** Data supplied follows **
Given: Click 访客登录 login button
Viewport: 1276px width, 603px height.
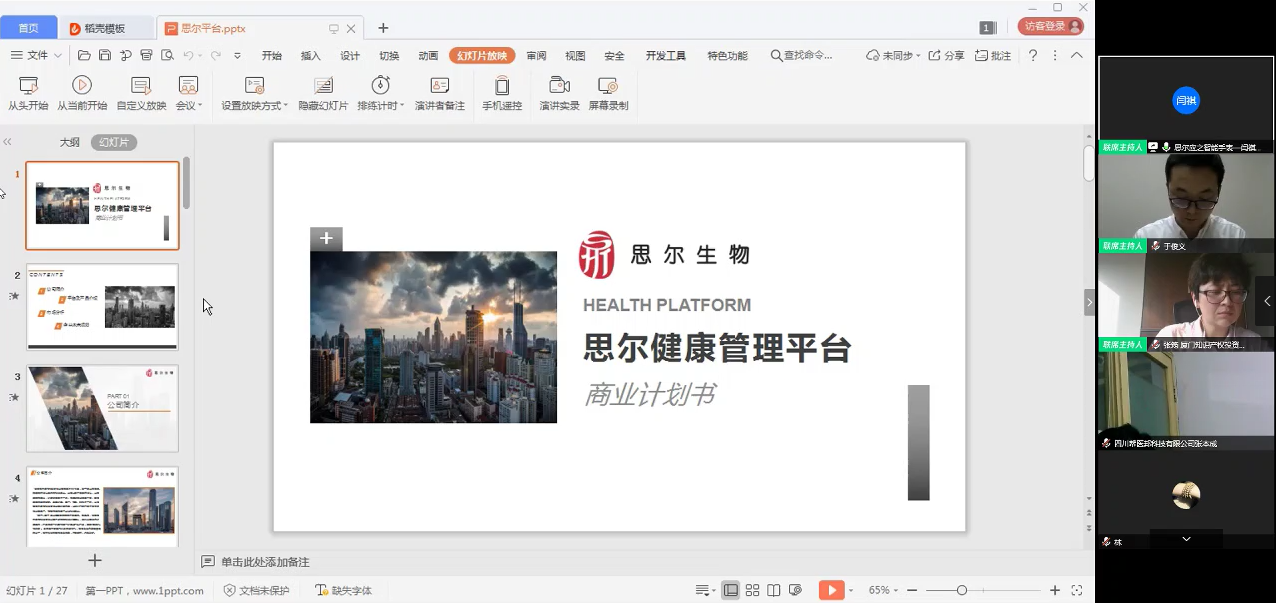Looking at the screenshot, I should click(1050, 27).
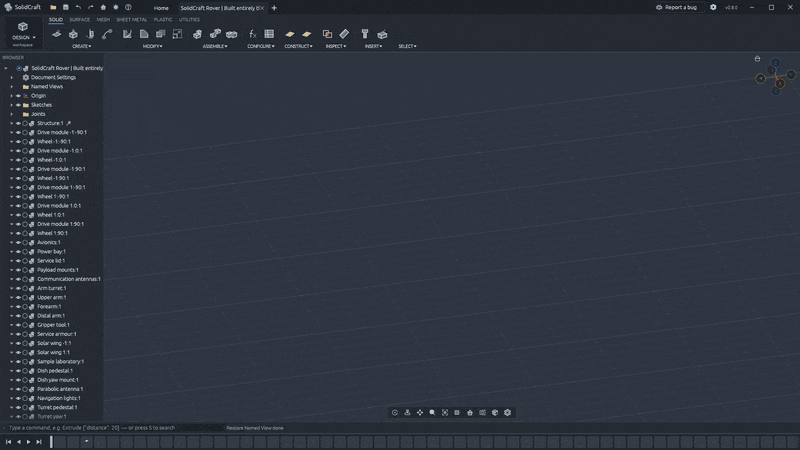Click the Measure ruler icon in Inspect
Image resolution: width=800 pixels, height=450 pixels.
pos(344,34)
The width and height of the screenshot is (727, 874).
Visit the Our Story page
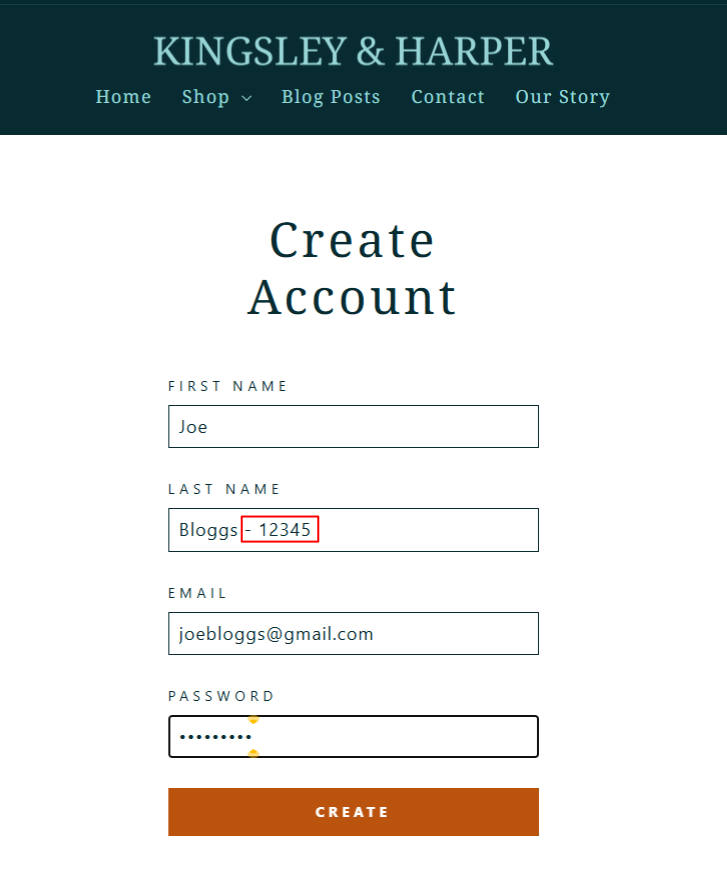point(562,97)
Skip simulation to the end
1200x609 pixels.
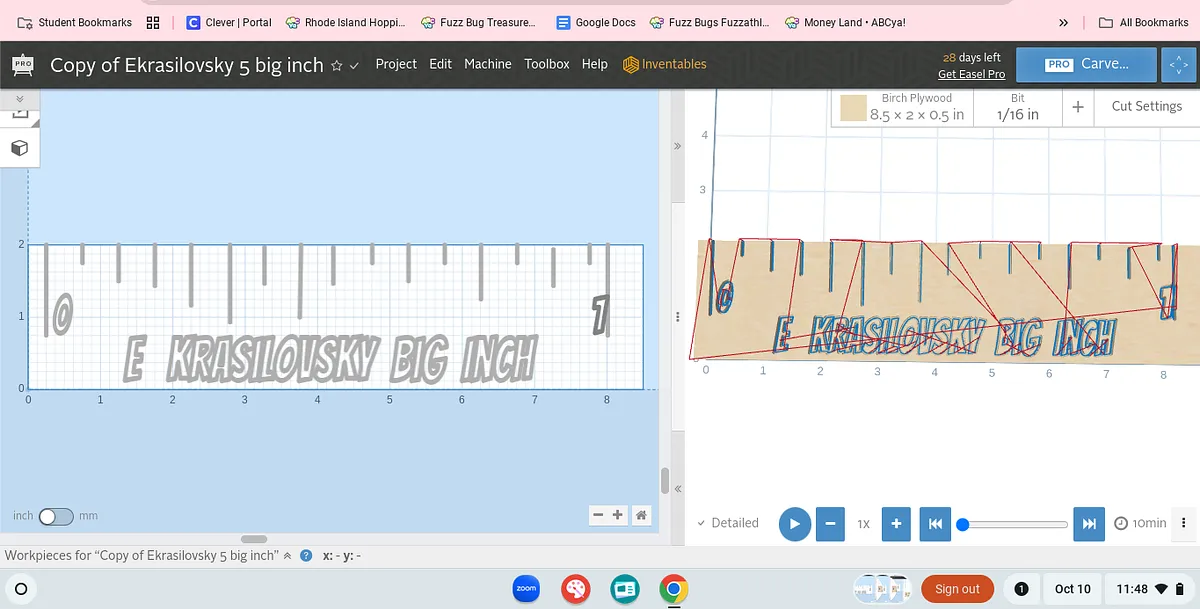pyautogui.click(x=1089, y=523)
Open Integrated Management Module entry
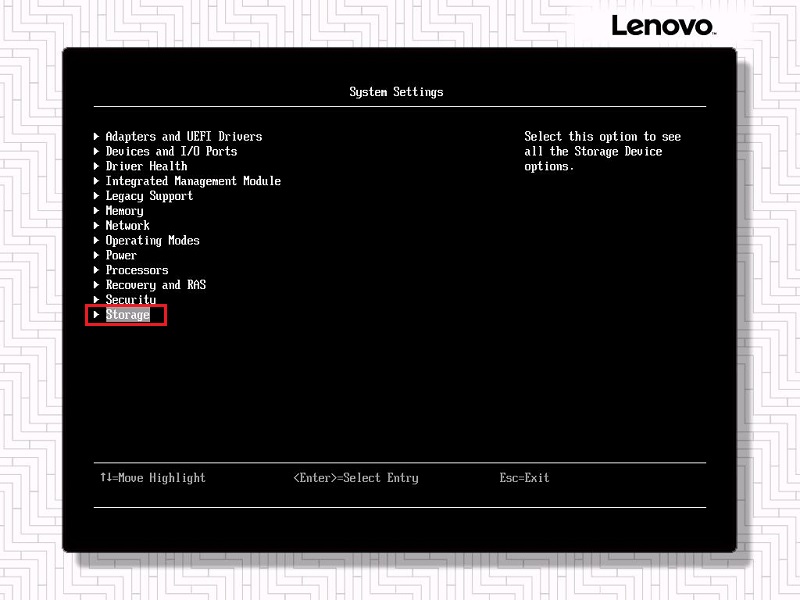This screenshot has width=800, height=600. [193, 181]
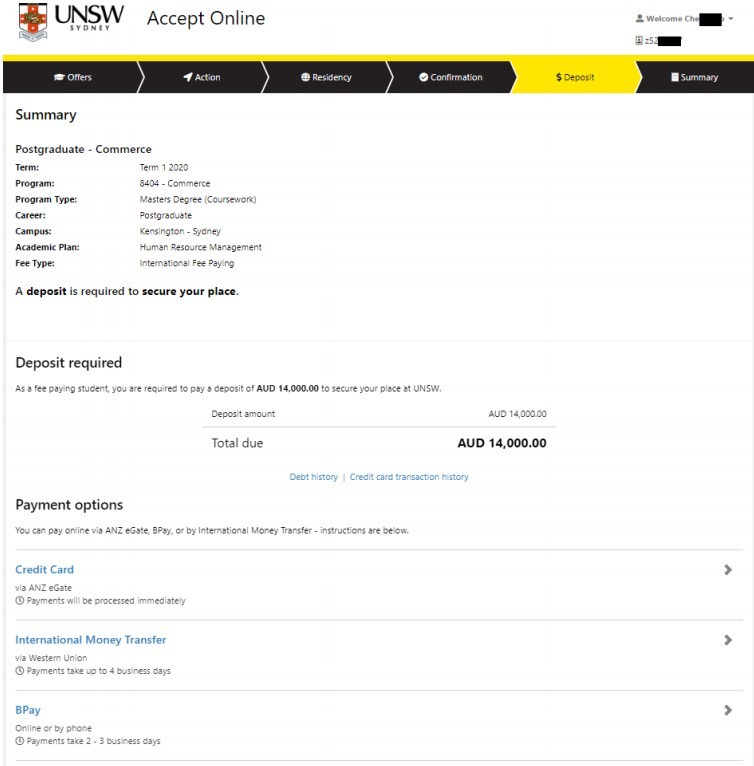This screenshot has height=766, width=754.
Task: Expand the BPay payment option chevron
Action: coord(727,710)
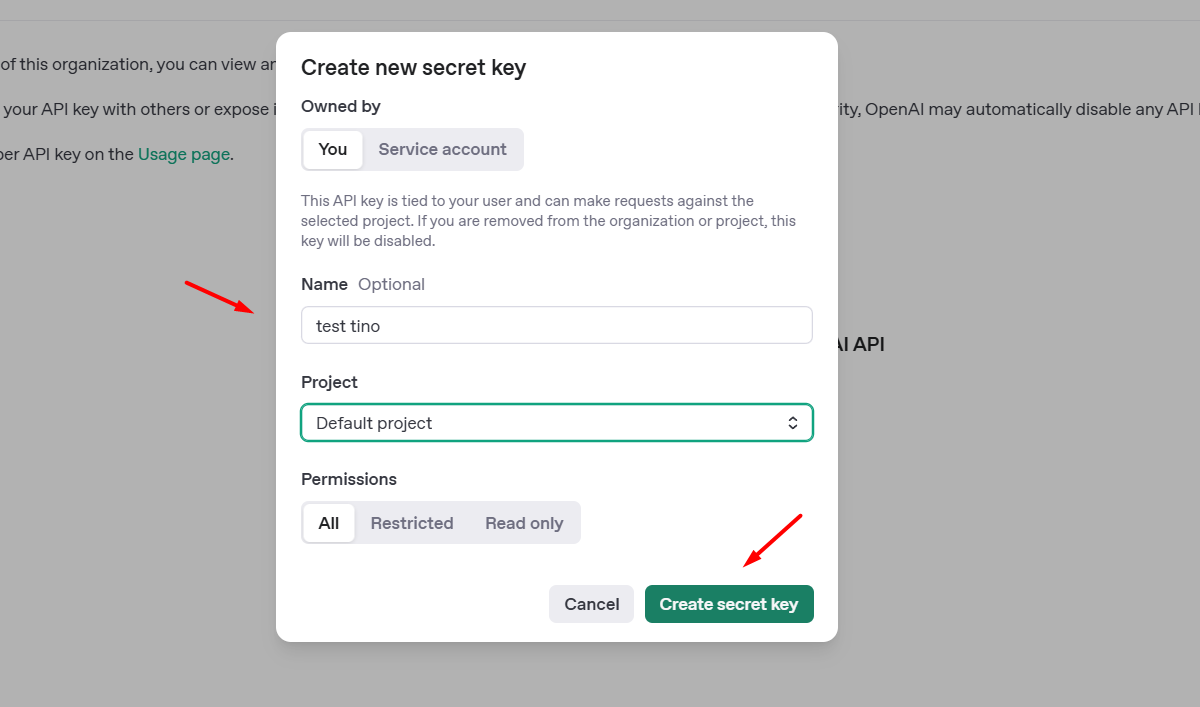Click the Optional hint text

(392, 284)
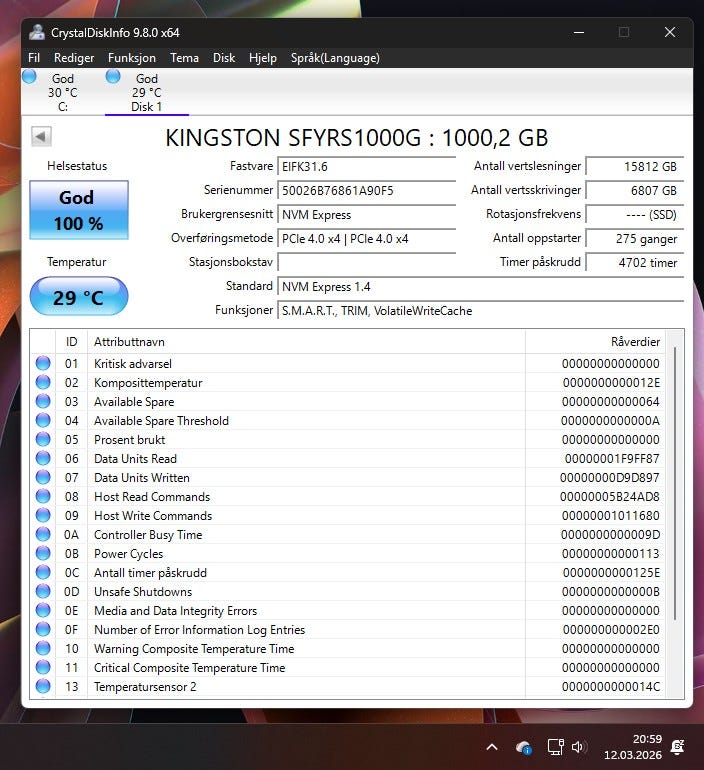Click the Attributtnavn column header

pyautogui.click(x=305, y=341)
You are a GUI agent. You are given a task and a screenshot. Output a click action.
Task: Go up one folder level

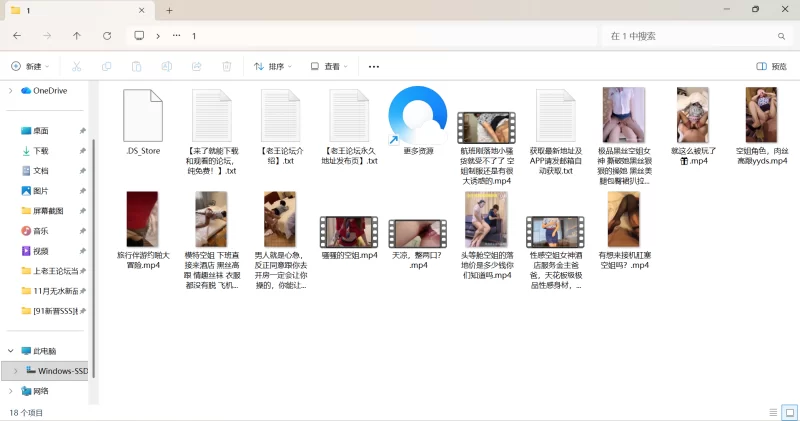click(77, 36)

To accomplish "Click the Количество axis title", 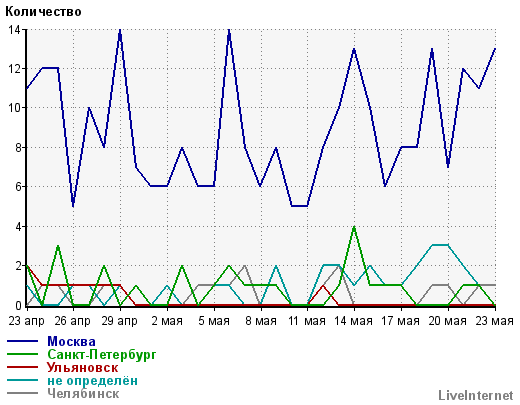I will click(43, 12).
** End of Data supplied **
Exercise requirements: Write out word for word the lines above that run from the one with "The width and" to the one with "You are a GUI". Include both end lines; exclude the images.

Result for this exercise:
The width and height of the screenshot is (727, 874).
Visit the Our Story page
point(562,97)
Skip simulation to the end
1200x609 pixels.
pyautogui.click(x=1089, y=523)
Open Integrated Management Module entry
This screenshot has width=800, height=600. [193, 181]
This screenshot has height=766, width=754.
Task: Expand the BPay payment option chevron
Action: coord(727,710)
Click the Optional hint text

(392, 284)
Click the Attributtnavn column header

pyautogui.click(x=305, y=341)
You are a GUI agent. You are given a task and a screenshot. Output a click action.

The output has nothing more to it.